Mississippi Supreme Court Chief Justice Mike Randolph issued an emergency order on Thursday, Sept. 2, extending the time for COVID-19 safeguards in all courts. Emergency Administrative Order 22  gives individual judges discretion to postpone jury trials scheduled through Oct. 8.

The Mississippi State Department of Health reported 3,352 more cases of COVID-19 in Mississippi, 33 deaths, and 153 ongoing outbreaks in long-term care facilities as of September 2. There are a total of 446,863 cases, 8,540 deaths and 1,174,504 persons have been fully vaccinated.

Lafayette County has 70 new COVID cases. There have been no LTC facility outbreaks or new deaths. The county has a total of 7,644 cases, 130 deaths and 191 LTC facility outbreaks.

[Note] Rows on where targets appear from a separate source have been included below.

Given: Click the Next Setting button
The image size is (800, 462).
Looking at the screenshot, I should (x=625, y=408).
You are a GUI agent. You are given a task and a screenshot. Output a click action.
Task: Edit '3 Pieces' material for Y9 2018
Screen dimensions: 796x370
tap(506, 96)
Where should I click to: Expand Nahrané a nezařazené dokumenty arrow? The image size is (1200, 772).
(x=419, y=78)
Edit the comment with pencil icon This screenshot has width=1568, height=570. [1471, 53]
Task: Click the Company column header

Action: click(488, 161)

In a previous order entered on Aug. 5, the Chief Justice gave trial judges discretion to postpone jury trials scheduled through Sept. 10.

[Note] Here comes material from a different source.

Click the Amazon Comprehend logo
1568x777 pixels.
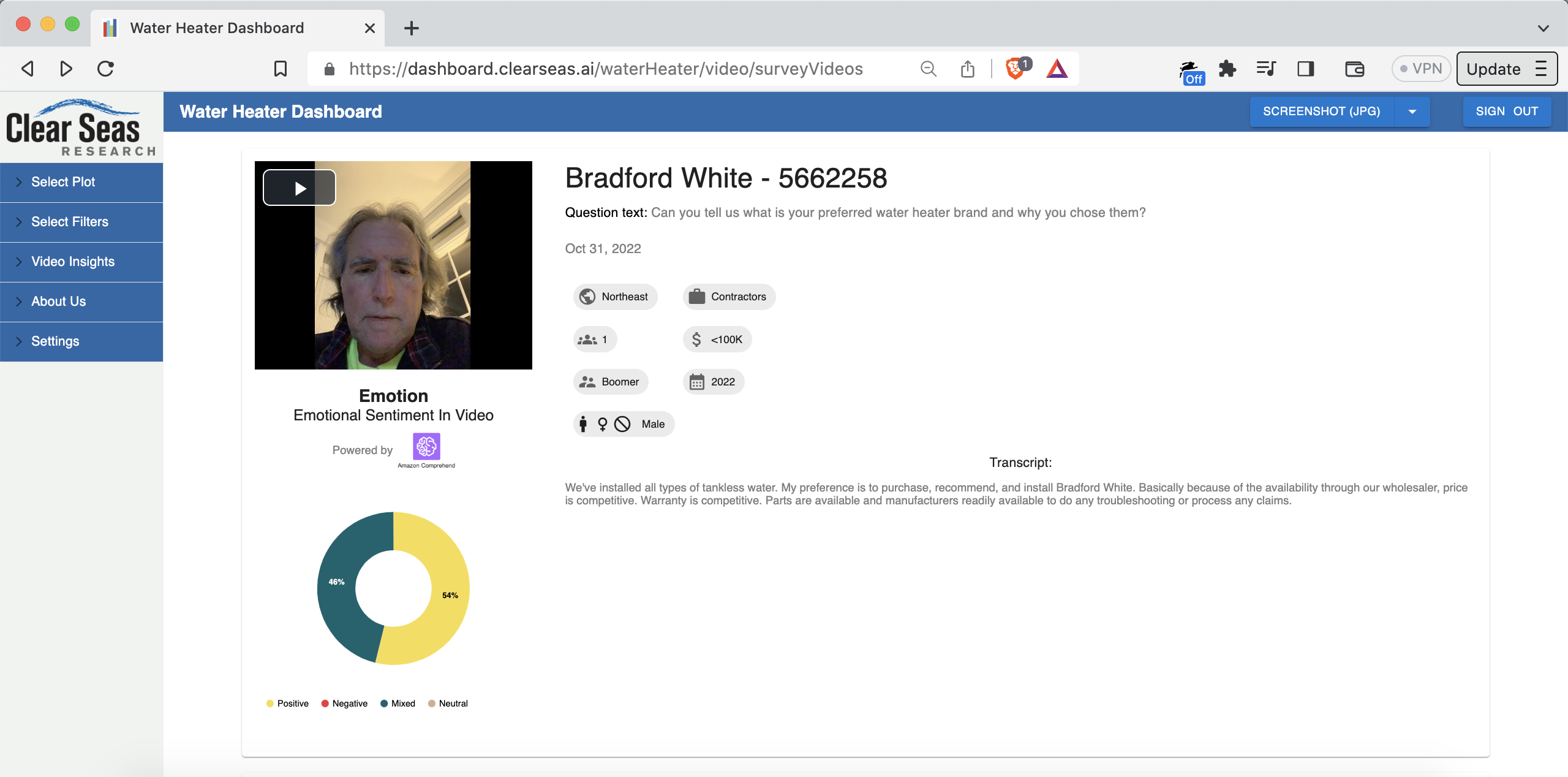(425, 447)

The Chief Justice said in the order issued Thursday, “Because there has been no discernible reduction in the number of COVID-19 cases reported daily by the  Mississippi Department of Health since Emergency Administrative Order-21 was filed, in  my capacity as chief administrative officer of all courts in the state, I find that Emergency Administrative Order 21 should be extended.”

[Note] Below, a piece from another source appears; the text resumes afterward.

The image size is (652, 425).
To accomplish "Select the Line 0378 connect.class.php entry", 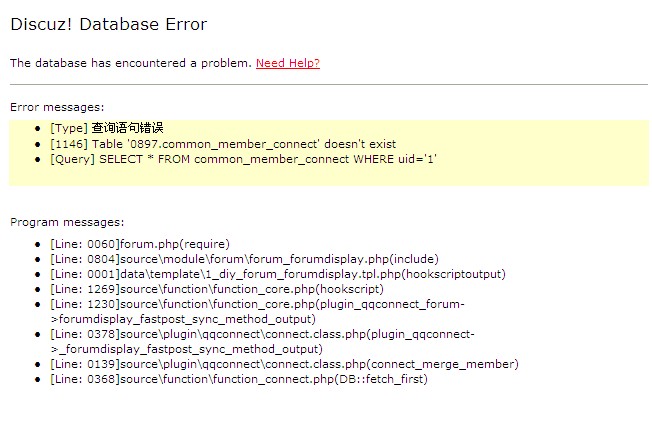I will point(262,341).
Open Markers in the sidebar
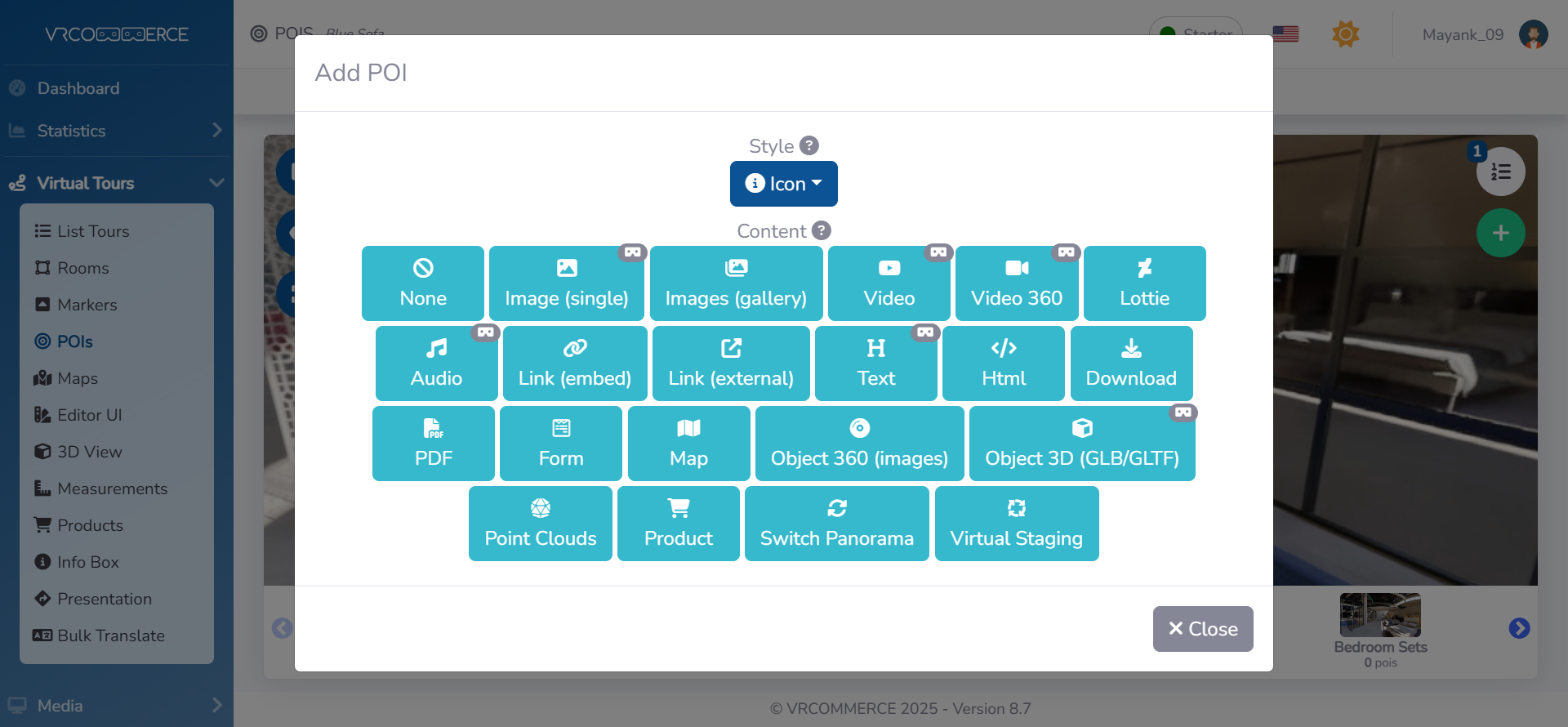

Circuit Court Judge Kelly Luther said Randolph had no other choice but to extend the order. The court system cannot completely shut down and the rights of the defendant and the public have to be protected.

“We’ve already been in a slow down going on two and, at some point, we have to use our discretion,” said Luther. “We can’t keep people in jail indefinitely without a trial.”

Recently, the MSC gave Union County the permission to use a jury in a court trial.

The order issued on Thursday leaves in effect other safety provisions reimplemented a month ago, including using teleconferencing, videoconferencing and electronic filing to limit in-person contact in courts, and allowing felony plea hearings, felony sentencing hearings and probation violation hearings to be conducted remotely by way of interactive audiovisual equipment.

Much of the courts’ business such as motion hearings can be conducted virtually, according to Luther.

Luther has made the personal decision not to have any civil trials for the foreseeable future.

“The risk is just not worth it,” he said. “However, there are certain criminal trials we cannot put off indefinitely, so we will use as much caution as we can and move forward.”